Data lines
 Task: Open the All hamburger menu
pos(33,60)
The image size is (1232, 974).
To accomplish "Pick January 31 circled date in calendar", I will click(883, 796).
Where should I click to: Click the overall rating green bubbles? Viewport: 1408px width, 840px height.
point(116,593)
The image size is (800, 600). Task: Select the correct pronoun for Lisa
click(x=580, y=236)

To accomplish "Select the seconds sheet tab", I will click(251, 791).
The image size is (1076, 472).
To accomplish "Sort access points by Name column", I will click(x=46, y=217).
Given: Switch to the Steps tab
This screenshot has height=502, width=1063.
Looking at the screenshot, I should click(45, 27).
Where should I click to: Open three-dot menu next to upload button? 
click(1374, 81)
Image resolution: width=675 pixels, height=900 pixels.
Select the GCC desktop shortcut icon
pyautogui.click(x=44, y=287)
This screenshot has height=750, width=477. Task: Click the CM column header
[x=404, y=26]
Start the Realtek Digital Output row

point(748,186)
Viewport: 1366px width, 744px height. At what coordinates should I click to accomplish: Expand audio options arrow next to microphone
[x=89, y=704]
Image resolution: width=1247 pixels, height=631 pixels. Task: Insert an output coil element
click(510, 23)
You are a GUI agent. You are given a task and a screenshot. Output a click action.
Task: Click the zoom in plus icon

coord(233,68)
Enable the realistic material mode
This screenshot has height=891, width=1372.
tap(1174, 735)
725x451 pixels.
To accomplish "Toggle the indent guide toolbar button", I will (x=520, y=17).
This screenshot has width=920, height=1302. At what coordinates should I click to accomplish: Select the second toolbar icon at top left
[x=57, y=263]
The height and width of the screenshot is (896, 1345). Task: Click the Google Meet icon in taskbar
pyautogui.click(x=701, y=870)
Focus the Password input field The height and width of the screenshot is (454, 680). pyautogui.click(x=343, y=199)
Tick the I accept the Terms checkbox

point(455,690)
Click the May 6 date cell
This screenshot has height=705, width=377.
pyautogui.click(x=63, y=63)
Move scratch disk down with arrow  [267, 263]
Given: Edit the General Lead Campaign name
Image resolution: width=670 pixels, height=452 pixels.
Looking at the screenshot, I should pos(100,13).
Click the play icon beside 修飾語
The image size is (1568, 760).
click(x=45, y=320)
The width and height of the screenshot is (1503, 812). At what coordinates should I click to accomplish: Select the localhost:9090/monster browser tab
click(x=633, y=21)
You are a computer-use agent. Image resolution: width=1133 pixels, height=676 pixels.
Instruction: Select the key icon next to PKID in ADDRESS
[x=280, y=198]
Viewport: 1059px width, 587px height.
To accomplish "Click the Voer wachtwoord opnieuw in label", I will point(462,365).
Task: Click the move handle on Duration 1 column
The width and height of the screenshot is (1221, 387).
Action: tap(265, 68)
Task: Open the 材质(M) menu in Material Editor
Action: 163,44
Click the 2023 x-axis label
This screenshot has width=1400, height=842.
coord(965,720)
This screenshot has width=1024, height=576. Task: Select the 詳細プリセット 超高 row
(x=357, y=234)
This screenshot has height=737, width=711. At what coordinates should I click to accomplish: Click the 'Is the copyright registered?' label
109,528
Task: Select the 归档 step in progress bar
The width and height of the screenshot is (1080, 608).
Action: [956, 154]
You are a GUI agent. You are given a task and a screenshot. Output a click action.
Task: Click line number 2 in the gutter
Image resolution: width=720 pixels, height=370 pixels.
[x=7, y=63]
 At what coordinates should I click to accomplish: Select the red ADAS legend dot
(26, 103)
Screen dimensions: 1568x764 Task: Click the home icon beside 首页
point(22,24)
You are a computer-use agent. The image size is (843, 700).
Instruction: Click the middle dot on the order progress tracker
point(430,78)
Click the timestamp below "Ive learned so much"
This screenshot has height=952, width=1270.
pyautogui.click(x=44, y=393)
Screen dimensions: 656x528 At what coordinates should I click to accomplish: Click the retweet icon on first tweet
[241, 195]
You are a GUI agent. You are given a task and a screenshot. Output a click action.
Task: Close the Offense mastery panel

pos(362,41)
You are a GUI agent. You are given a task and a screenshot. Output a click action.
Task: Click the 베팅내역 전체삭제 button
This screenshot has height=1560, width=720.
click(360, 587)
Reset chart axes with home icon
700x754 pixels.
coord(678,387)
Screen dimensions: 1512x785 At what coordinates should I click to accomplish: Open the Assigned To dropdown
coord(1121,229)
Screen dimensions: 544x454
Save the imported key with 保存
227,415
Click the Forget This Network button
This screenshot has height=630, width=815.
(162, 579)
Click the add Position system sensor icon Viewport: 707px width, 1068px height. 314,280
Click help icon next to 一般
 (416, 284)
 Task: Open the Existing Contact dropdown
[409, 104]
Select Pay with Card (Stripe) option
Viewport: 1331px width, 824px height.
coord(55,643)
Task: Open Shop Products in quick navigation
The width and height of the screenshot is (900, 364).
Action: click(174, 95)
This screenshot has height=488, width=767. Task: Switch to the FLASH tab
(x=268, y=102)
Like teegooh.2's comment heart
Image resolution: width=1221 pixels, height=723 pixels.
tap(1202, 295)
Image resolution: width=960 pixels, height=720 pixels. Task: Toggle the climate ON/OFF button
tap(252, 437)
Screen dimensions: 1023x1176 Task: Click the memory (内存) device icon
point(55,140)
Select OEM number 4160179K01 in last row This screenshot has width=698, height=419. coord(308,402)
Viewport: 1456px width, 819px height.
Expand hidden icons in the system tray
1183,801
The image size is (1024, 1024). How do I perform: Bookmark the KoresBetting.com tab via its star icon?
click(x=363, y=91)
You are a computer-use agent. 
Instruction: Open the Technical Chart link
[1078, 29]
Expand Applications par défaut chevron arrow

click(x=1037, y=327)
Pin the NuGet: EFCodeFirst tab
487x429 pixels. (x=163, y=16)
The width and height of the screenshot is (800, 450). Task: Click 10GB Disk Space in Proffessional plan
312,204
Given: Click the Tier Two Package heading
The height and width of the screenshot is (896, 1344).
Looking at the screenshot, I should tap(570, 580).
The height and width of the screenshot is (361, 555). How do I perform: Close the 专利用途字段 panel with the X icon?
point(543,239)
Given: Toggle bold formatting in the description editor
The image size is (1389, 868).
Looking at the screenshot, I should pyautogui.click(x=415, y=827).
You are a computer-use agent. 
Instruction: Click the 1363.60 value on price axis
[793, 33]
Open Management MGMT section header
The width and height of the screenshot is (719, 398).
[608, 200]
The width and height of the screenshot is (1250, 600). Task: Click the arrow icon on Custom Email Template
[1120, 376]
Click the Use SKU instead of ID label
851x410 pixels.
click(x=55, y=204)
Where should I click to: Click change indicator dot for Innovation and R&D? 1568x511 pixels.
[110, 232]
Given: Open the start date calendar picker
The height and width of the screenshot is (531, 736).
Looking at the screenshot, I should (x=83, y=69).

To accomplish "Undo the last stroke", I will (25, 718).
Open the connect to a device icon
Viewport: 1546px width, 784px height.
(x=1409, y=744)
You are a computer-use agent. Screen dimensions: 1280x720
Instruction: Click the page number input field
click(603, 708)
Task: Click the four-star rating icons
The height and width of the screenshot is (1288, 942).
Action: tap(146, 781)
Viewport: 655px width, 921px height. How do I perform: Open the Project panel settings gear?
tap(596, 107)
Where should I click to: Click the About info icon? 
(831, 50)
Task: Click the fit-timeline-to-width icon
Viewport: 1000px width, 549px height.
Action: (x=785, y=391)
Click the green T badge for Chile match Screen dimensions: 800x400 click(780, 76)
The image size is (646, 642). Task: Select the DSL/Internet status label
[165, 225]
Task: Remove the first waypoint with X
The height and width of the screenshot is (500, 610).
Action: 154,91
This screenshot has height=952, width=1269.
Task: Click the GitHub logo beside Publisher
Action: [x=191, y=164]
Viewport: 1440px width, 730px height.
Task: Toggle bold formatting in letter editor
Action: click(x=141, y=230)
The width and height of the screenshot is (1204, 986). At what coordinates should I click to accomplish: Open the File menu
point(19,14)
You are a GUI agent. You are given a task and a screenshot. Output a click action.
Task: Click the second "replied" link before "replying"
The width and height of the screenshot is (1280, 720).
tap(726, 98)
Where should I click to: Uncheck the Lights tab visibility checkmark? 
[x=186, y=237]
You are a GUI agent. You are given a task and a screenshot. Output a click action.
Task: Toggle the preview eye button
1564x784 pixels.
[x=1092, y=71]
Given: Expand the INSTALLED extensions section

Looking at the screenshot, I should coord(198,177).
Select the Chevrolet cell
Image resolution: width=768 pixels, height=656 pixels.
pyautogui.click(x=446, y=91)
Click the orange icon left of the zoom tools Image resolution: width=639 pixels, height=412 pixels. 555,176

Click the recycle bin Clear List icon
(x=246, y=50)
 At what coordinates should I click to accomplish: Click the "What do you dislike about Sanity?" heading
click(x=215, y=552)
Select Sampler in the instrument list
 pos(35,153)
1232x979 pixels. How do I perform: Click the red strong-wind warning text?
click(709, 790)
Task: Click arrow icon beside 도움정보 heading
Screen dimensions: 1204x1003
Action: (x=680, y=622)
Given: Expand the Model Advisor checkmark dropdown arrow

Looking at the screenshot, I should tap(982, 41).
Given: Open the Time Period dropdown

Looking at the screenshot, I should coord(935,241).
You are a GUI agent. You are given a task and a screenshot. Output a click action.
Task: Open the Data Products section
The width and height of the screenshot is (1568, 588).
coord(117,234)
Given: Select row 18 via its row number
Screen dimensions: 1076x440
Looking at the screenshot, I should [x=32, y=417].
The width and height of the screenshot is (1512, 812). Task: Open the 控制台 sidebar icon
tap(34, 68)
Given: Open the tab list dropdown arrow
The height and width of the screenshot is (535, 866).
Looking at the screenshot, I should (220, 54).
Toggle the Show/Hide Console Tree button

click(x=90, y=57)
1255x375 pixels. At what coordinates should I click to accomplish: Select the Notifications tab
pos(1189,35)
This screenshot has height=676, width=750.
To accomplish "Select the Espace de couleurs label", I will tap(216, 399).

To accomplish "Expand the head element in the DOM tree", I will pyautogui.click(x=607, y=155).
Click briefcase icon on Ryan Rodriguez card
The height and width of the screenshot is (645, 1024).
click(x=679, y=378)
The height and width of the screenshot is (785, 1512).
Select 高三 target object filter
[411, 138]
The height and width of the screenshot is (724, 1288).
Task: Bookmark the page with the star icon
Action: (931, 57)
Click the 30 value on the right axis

Aim of the task
Quote the data exactly, from the line with "The height and width of the screenshot is (785, 1512)." through the end of the data, both ends included.

Exercise response
The height and width of the screenshot is (785, 1512).
Select 高三 target object filter
[411, 138]
The height and width of the screenshot is (724, 1288).
Task: Bookmark the page with the star icon
Action: (931, 57)
Click the 30 value on the right axis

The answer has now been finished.